* Problem set:
[A] In the passage on movie marketing, what did the Total Recall remake release?
[B] Reproduce the passage on movie marketing word for word from "Two films in" to "big budget movie.".
[C] What comes next in the passage on movie marketing? Write the continuation, picking up after its final sentence.

* Text block:
▼

Barely a day goes by without a new teaser trailer, new photos, new clever virals…

Two films in particular, the aforementioned Avengers and the Alien prequel, Prometheus, have been taking pre-release marketing to entirely new levels. But they are not alone.

The Total Recall remake released a teaser trailer for its teaser trailer. That’s right a trailer, for a trailer. Of course, it worked. In our new networked age, the trailer trailer had a million hits in about 4 nanoseconds. And this probably demonstrates better than anything the way modern movie marketing works. Steven Spielberg once said of Jaws “the public can smell it faster than we can sell it”. That was certainly the case in 1975, when even the concept of adverts on TV was considered unthinkable for a big budget movie.

Now, ‘they’ sell it so relentlessly, the public can’t smell anything else. But when does it reach critical mass, and the audience says “actually, I’m a bit sick of this now, and the film isn’t even out for another month”?

▲

Collected data:
▼

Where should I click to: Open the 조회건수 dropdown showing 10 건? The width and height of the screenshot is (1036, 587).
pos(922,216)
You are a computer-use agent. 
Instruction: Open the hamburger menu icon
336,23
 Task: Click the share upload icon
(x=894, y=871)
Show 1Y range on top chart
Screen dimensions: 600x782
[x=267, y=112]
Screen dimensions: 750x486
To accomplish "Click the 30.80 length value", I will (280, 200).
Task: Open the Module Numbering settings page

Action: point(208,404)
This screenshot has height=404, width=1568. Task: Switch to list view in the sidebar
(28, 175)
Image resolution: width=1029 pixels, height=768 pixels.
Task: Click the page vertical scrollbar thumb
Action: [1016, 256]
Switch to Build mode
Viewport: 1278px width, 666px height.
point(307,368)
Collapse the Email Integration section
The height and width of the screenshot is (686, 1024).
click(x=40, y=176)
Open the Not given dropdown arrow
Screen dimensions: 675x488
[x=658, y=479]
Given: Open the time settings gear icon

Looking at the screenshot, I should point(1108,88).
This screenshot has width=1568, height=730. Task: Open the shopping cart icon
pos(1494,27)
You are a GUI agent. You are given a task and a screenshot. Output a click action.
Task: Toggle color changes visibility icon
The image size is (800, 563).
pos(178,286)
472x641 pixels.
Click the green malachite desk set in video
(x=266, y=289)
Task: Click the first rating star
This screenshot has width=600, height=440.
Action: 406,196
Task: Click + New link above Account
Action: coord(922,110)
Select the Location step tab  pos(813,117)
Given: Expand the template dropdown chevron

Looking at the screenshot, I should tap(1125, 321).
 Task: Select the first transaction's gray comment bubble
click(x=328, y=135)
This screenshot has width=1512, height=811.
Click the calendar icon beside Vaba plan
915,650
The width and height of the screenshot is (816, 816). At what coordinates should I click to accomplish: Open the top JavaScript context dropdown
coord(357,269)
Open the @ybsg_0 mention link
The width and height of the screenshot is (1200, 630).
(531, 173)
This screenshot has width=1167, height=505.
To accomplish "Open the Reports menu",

▲

* Task-by-task results:
[A] A teaser trailer for its teaser trailer.

[B]
Two films in particular, the aforementioned Avengers and the Alien prequel, Prometheus, have been taking pre-release marketing to entirely new levels. But they are not alone.

The Total Recall remake released a teaser trailer for its teaser trailer. That’s right a trailer, for a trailer. Of course, it worked. In our new networked age, the trailer trailer had a million hits in about 4 nanoseconds. And this probably demonstrates better than anything the way modern movie marketing works. Steven Spielberg once said of Jaws “the public can smell it faster than we can sell it”. That was certainly the case in 1975, when even the concept of adverts on TV was considered unthinkable for a big budget movie.

[C]
That’s what happened 19 years ago (holy crap!) when Last Action Hero came out. For a year before its release, Columbia spent vast amounts of money convincing the world that it was “The Big Ticket for ’93”. They even went as far as paying a cool $500,000 to advertise it on a later aborted space shuttle launch. Utterly ridiculous, but the story made all the papers around the world. The problem was, it was months before the film’s release. By the time the film saw the light of day, the public was more taken by a little film about dinosuars that had a marketing budget tiny in comparison.

Not learning the error of their ways, Columbia tried the same trick a few years later, with another supposed flop, Godzilla. The first teaser trailer arrived a full year before release, and they paid for a year long hoarding on a prominent site on an LA freeway. Again, the public got bored before the film even came out.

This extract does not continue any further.